[Work required]: Once you have read the data below, print all of it exactly.

[Data provided]:
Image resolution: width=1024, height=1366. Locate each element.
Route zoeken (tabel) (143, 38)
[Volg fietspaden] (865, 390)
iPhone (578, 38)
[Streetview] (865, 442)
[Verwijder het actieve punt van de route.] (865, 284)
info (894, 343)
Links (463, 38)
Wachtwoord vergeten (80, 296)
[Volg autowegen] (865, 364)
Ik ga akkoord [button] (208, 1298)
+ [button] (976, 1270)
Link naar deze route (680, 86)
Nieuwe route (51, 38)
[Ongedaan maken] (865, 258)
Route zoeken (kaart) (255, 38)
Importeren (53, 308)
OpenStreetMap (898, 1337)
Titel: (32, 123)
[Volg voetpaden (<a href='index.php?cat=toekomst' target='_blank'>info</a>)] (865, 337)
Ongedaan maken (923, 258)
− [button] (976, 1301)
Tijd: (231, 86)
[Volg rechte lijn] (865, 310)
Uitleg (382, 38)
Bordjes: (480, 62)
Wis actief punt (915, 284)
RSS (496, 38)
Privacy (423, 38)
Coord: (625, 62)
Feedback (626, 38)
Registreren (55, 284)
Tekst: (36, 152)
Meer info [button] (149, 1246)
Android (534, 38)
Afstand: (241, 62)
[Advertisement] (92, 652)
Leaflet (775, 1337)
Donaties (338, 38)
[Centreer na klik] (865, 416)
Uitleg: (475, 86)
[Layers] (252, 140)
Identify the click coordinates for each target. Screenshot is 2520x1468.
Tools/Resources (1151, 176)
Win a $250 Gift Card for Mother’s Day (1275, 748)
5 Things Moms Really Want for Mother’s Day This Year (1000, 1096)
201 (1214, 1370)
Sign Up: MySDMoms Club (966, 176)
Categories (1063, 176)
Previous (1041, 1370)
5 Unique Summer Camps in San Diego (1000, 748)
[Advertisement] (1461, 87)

[Solved problem]:
Image resolution: width=1024, height=1366. Locate each element.
Route zoeken (tabel) (143, 38)
[Volg fietspaden] (865, 390)
iPhone (578, 38)
[Streetview] (865, 442)
[Verwijder het actieve punt van de route.] (865, 284)
info (894, 343)
Links (463, 38)
Wachtwoord vergeten (80, 296)
[Volg autowegen] (865, 364)
Ik ga akkoord [button] (208, 1298)
+ [button] (976, 1270)
Link naar deze route (680, 86)
Nieuwe route (51, 38)
[Ongedaan maken] (865, 258)
Route zoeken (kaart) (255, 38)
Importeren (53, 308)
OpenStreetMap (898, 1337)
Titel: (32, 123)
[Volg voetpaden (<a href='index.php?cat=toekomst' target='_blank'>info</a>)] (865, 337)
Ongedaan maken (923, 258)
− [button] (976, 1301)
Tijd: (231, 86)
[Volg rechte lijn] (865, 310)
Uitleg (382, 38)
Bordjes: (480, 62)
Wis actief punt (915, 284)
RSS (496, 38)
Privacy (423, 38)
Coord: (625, 62)
Feedback (626, 38)
Registreren (55, 284)
Tekst: (36, 152)
Meer info [button] (149, 1246)
Android (534, 38)
Afstand: (241, 62)
[Advertisement] (92, 652)
Leaflet (775, 1337)
Donaties (338, 38)
[Centreer na klik] (865, 416)
Uitleg: (475, 86)
[Layers] (252, 140)
Identify the click coordinates for each target. Screenshot is 2520x1468.
Tools/Resources (1151, 176)
Win a $250 Gift Card for Mother’s Day (1275, 748)
5 Things Moms Really Want for Mother’s Day This Year (1000, 1096)
201 (1214, 1370)
Sign Up: MySDMoms Club (966, 176)
Categories (1063, 176)
Previous (1041, 1370)
5 Unique Summer Camps in San Diego (1000, 748)
[Advertisement] (1461, 87)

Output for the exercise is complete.